Sounds more like long-term thinking. I've only ever heard "lean" used in the context of business as a euphemism for "unrepentant cheap bastardry."
You are describing theory vs reality. The theory of lean has a lot to do with long-term thinking (consider Toyota spending millions to modernize manufacturing lines and increase efficiencies- "just in time" manufacturing, etc)
The reality gets much closer to cheap bastardry all too often. And when it does, owners and management tend to pat themselves on the back and say "we are lean".
Just wait for them to jump on the human performance bandwagon too. Ugh.
In reply to SVreX :
I used to live in Georgetown KY where the Camry is assembled (and most of the town worked). Toyota took (and takes) the obsession with efficiency and "just in time" to extremes. My neighbor was one of the managers of JIT and would tell me of the absurd lengths the company had to go to in order to avoid stockpiling. (chartering private planes to bring in supplies when a glitch occurred in the chain) There are so many moving parts to assembling cars that a shortage of one component would throw the whole system into chaos. I suppose it worked but it was stressful for the people involved.
By this definition the company i currently work for would be lean. 2 bays, 2 guys to work, 1 courtesy person and the owner/manager is service writer.

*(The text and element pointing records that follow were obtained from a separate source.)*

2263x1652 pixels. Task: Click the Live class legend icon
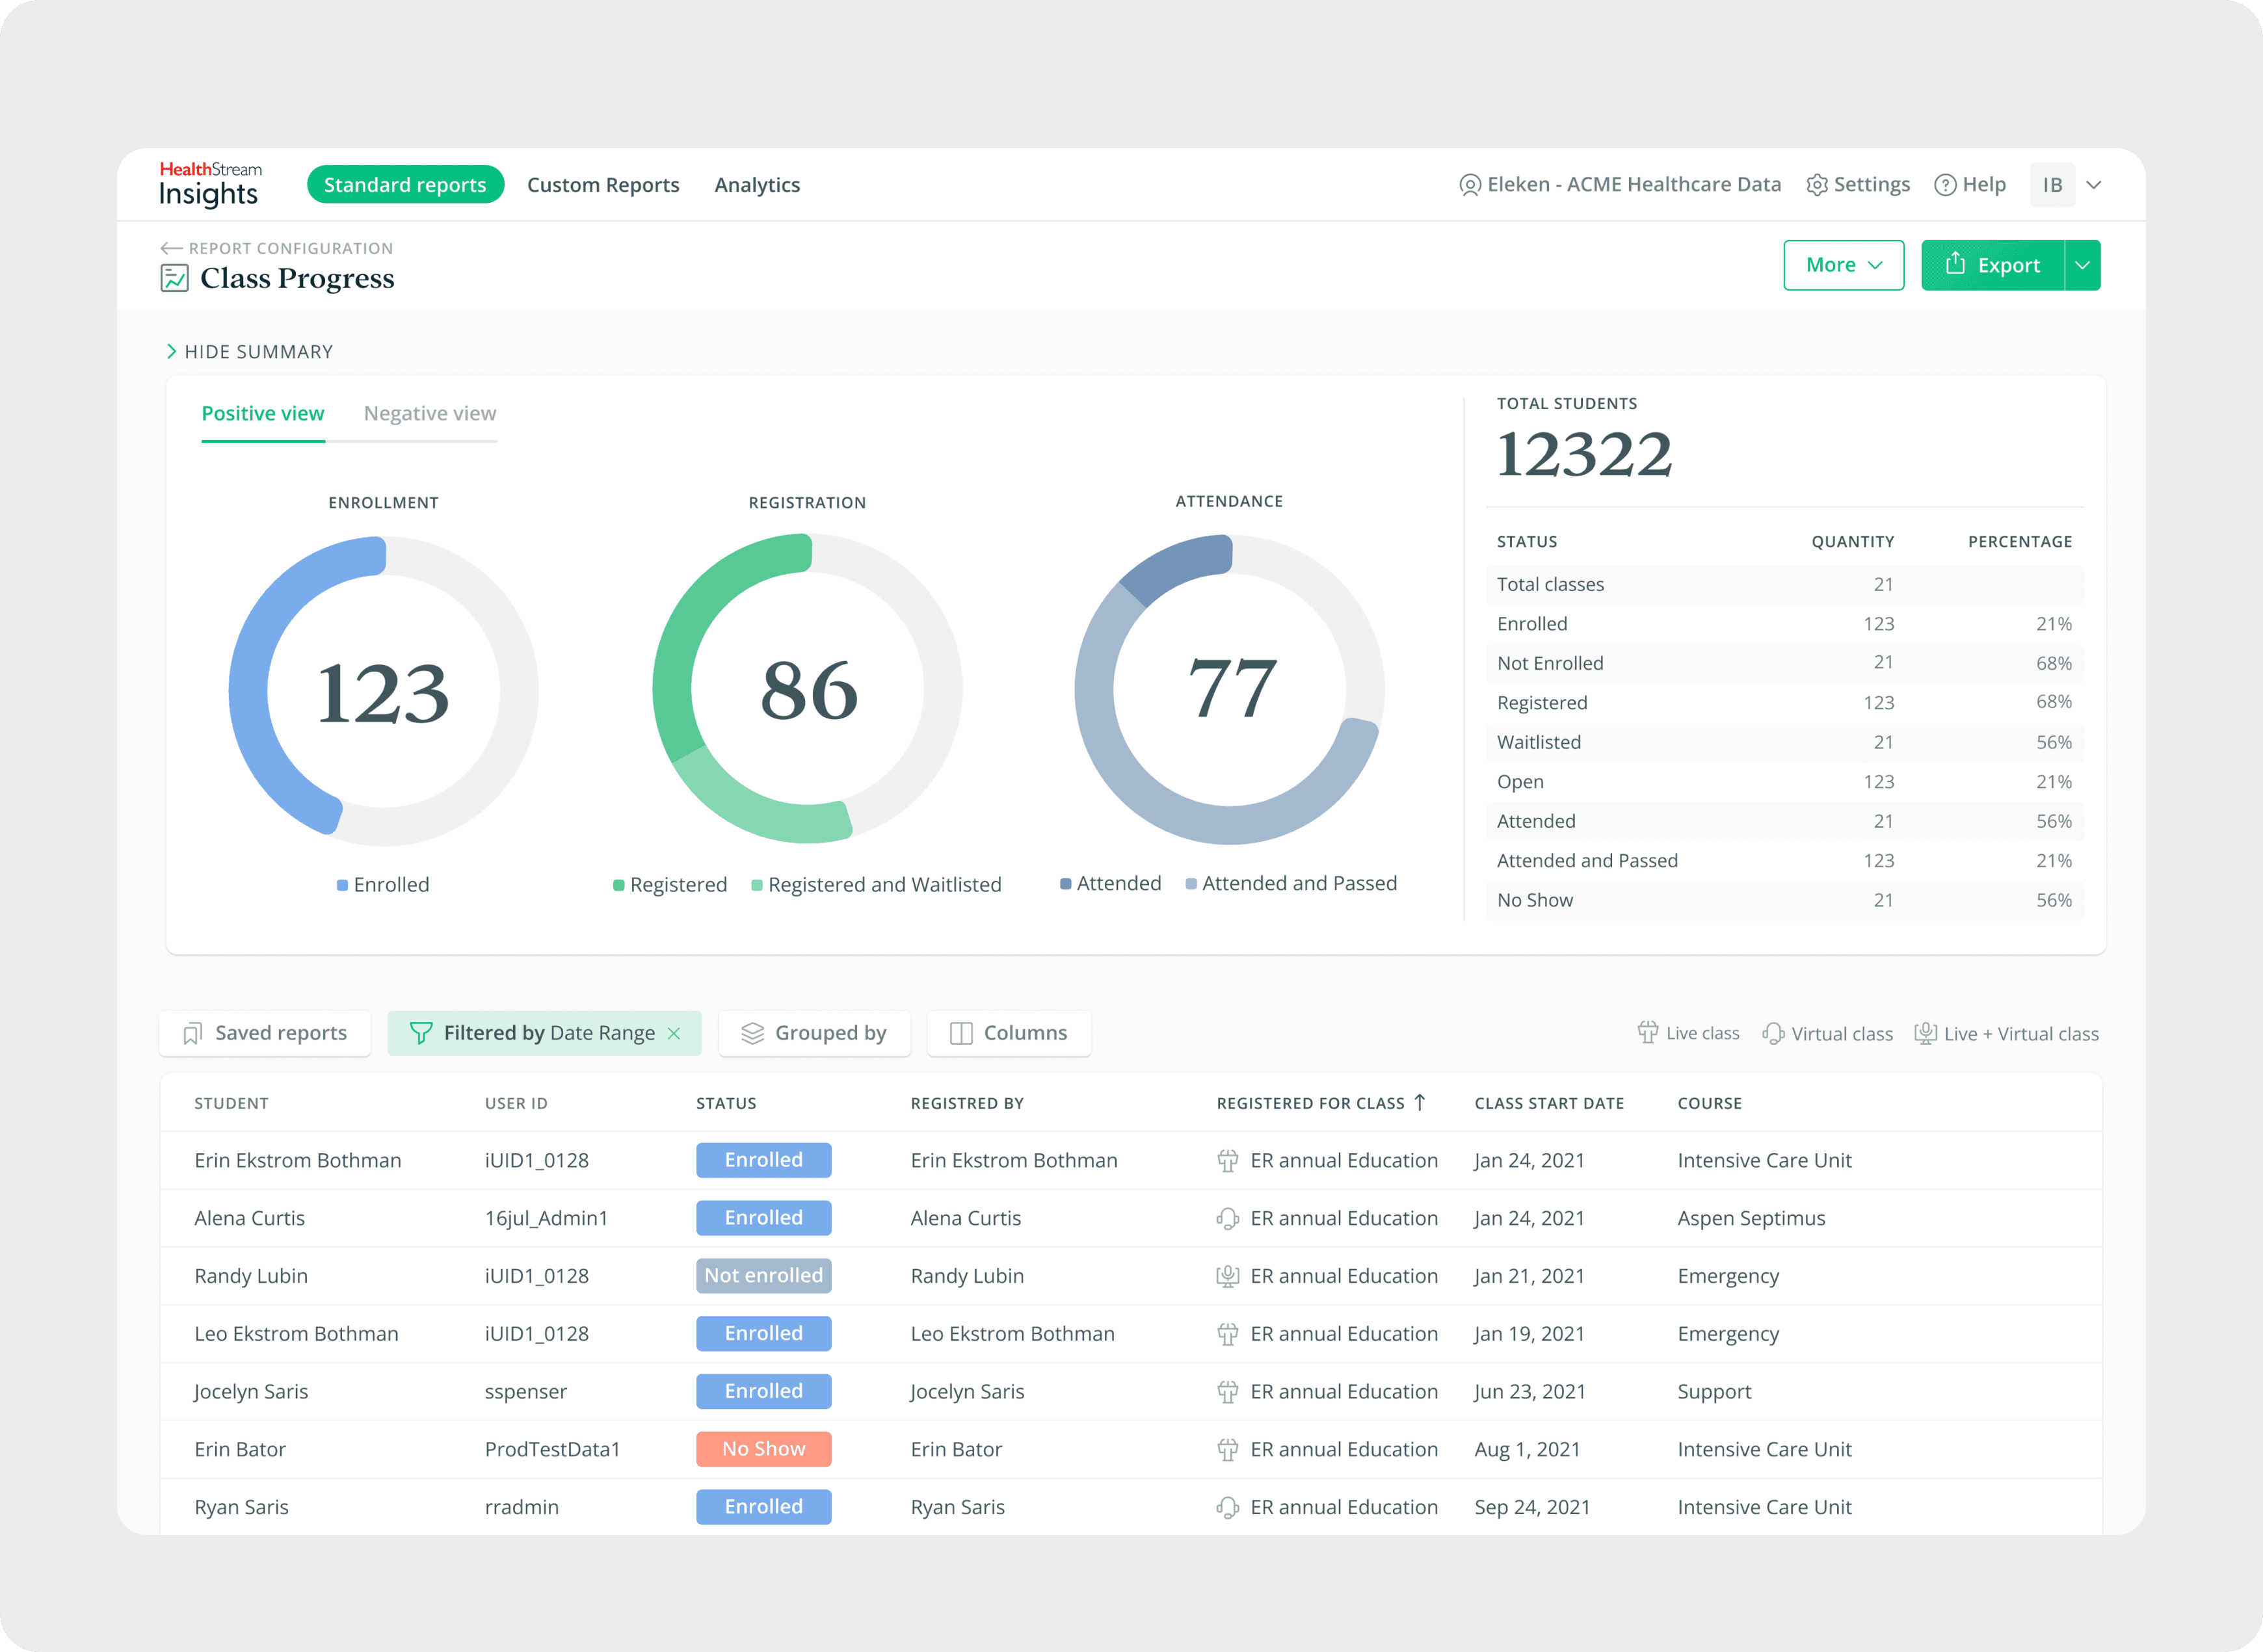coord(1647,1033)
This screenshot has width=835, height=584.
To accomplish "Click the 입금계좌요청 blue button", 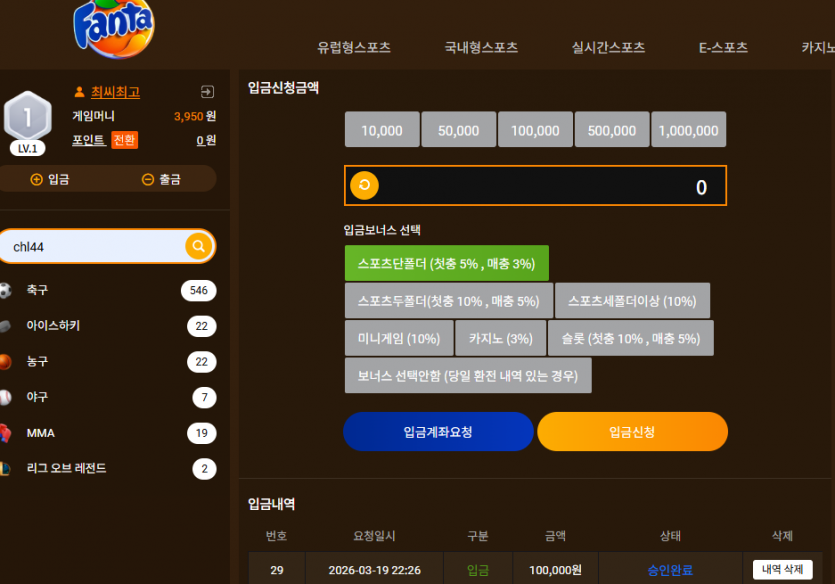I will 438,432.
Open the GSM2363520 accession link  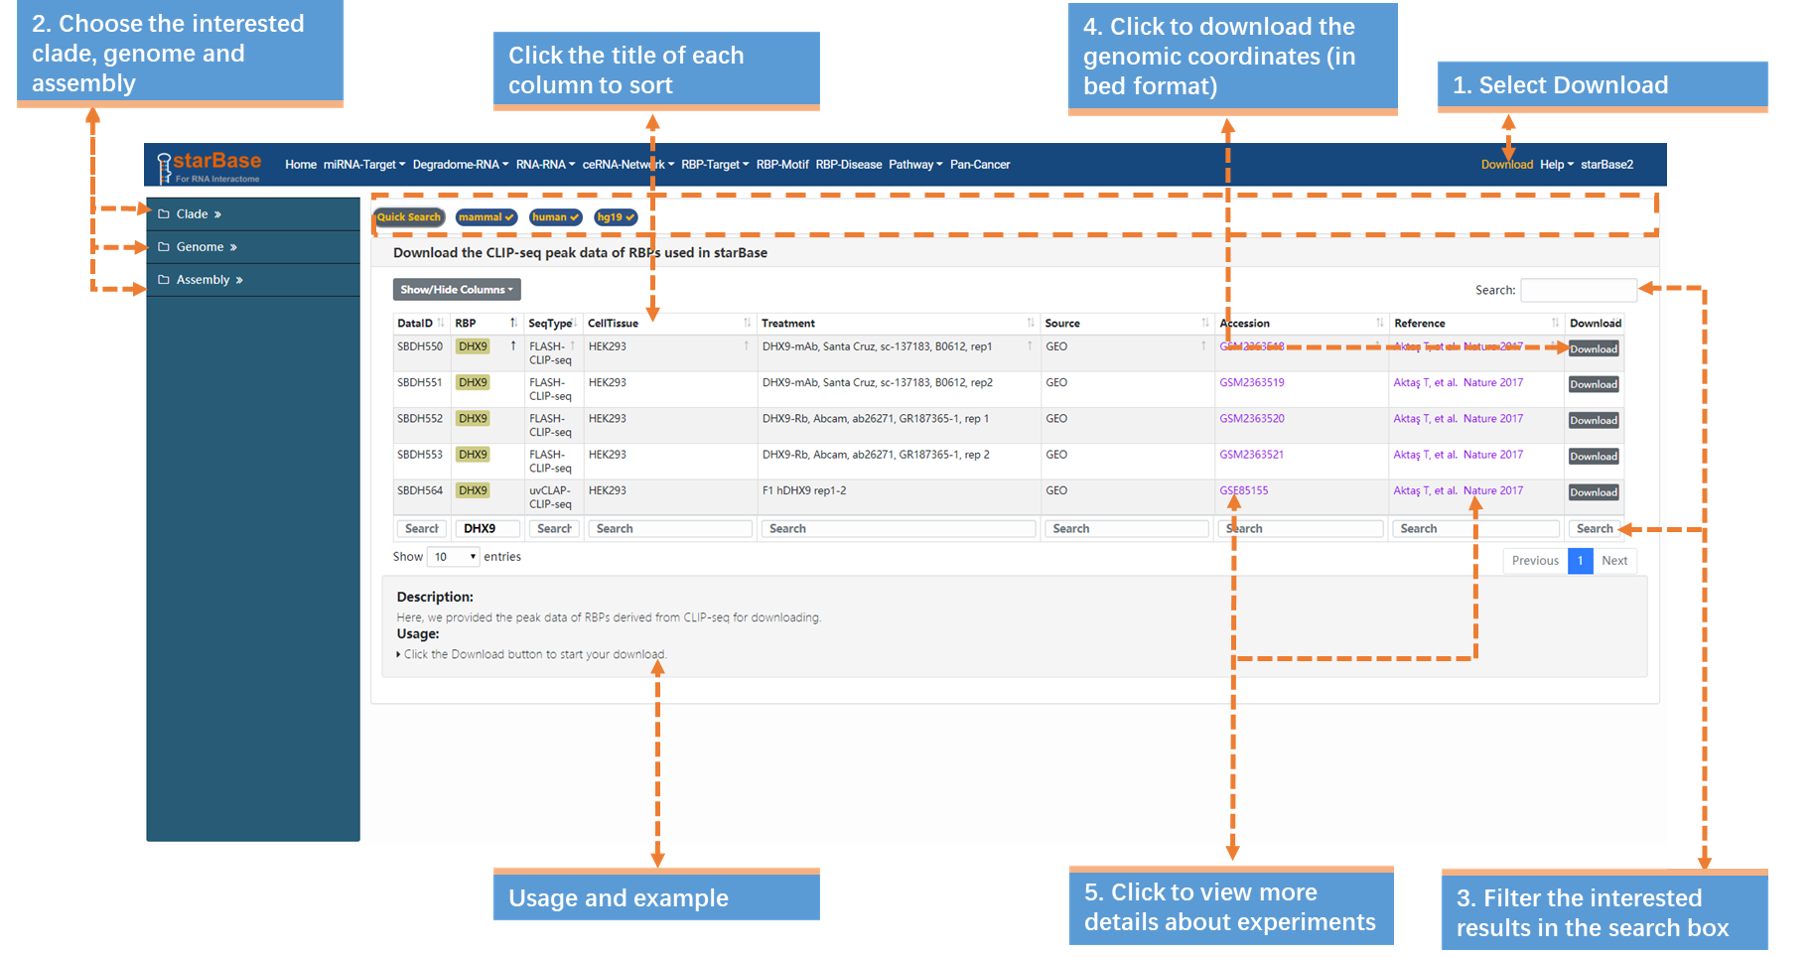1251,419
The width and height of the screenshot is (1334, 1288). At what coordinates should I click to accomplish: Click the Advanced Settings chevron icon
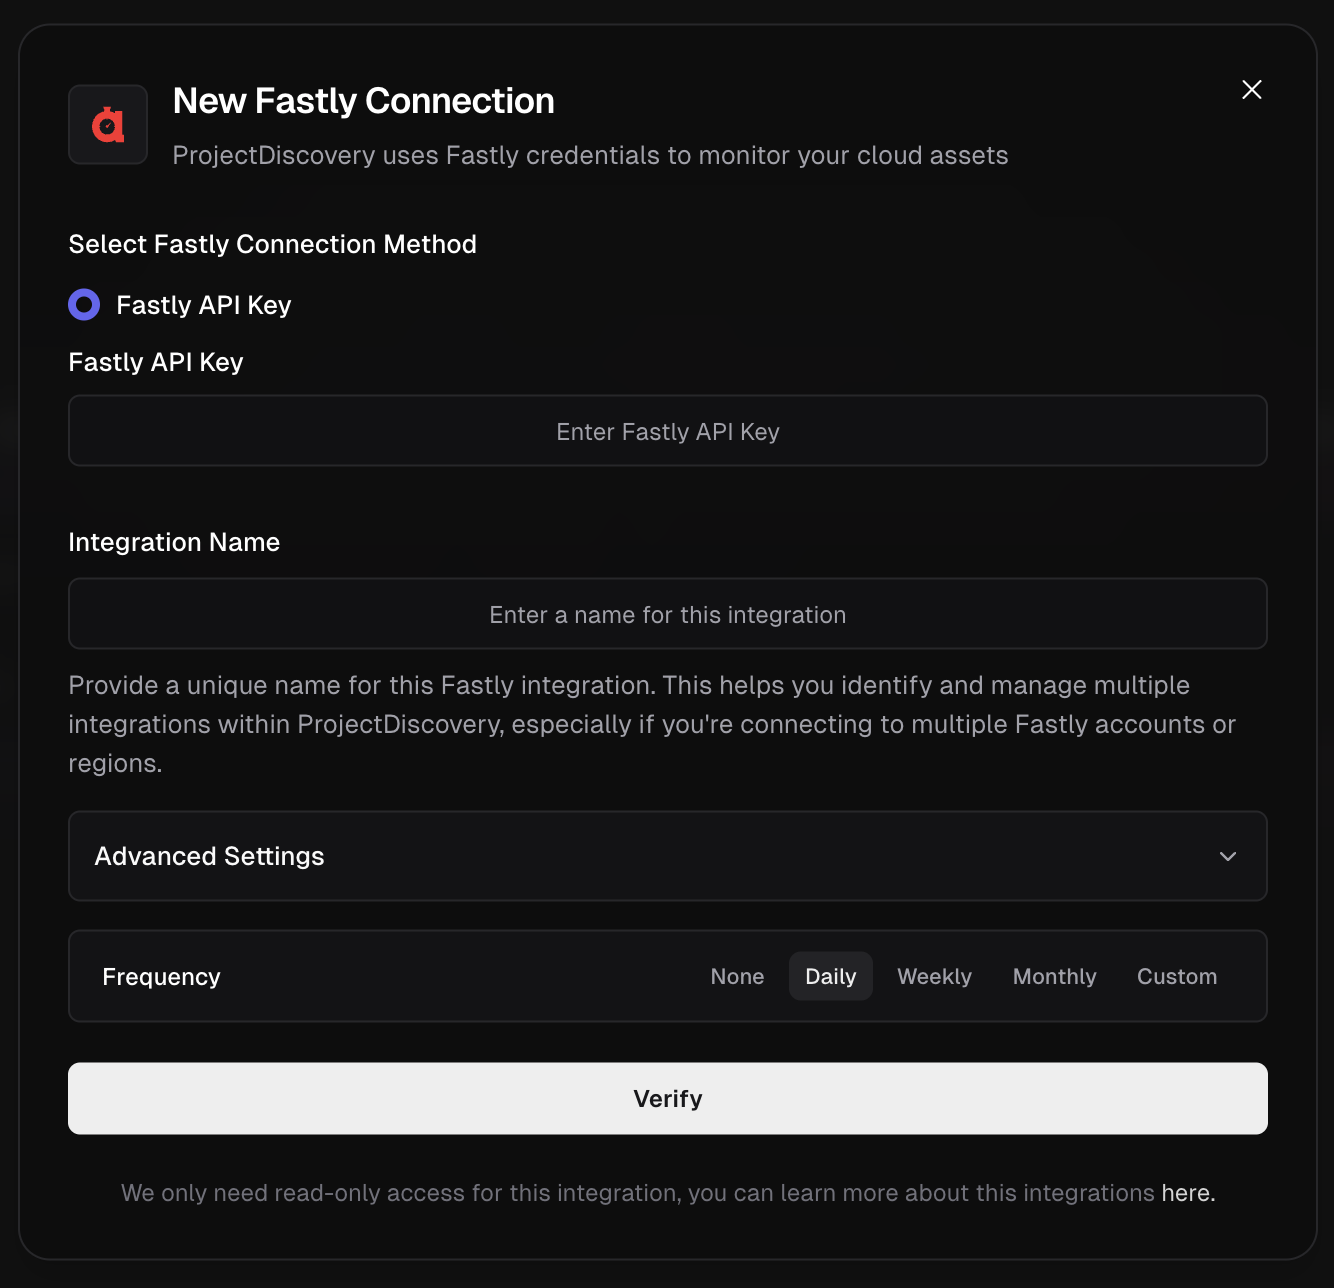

It works really well but gets a bit hectic if were real busy. Occasionally sucks because the part timers tend to quit often. (They cover 21 hours a week and it pays minimum wage).
The place i worked before this was cheap in every sense of the word. Hiring and equipment wise and it was more strenous/dangerous work. Ill never work for a cheap company again.
oldopelguy said:
Just wait for them to jump on the human performance bandwagon too. Ugh.
It's about time the business world admitted that it never really gave up on Taylorism.